The talks are part of the Trump administration’s monthslong push for peace that also included meetings with Ukrainian and European officials in Berlin earlier this week.
“The discussions are proceeding constructively. They began earlier and will continue today, and will also continue tomorrow,” Kirill Dmitriev told reporters Saturday, according to Russian state news agency RIA Novosti.
Dmitriev met with US President Donald Trump’s envoy Steve Witkoff and Trump’s son-in-law Jared Kushner in Miami, the agency reported.
Ukrainian President Volodymyr Zelensky said Saturday that much will depend on the US posture after discussions with the Russians. This came a day after Ukraine’s chief negotiator said his delegation had completed separate meetings in the United States with American and European partners.
Trump has unleashed an extensive diplomatic push to end the war, but his efforts have run into sharply conflicting demands by Moscow and Kyiv. Russian President Vladimir Putin has recently signaled he is digging in on his maximalist demands on Ukraine, as Moscow’s troops inch forward on the battlefield despite huge losses.

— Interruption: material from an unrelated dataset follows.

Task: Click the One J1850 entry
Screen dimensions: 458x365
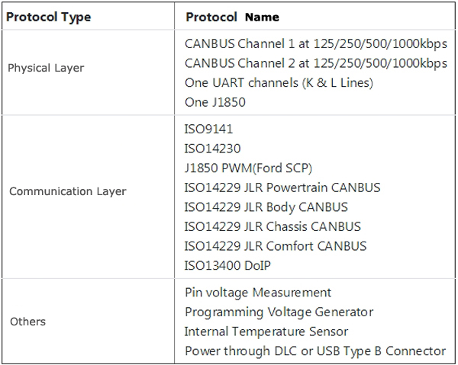Action: point(215,102)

On Friday, Putin expressed confidence that the Kremlin would achieve its military goals if Kyiv didn’t agree to Russia’s conditions in peace talks.
European Union leaders agreed on Friday to provide 90 billion euros ($106 billion) to Ukraine to meet its military and economic needs for the next two years, although they failed to bridge differences with Belgium that would have allowed them to use frozen Russian assets to raise the funds. Instead, they were borrowed from capital markets.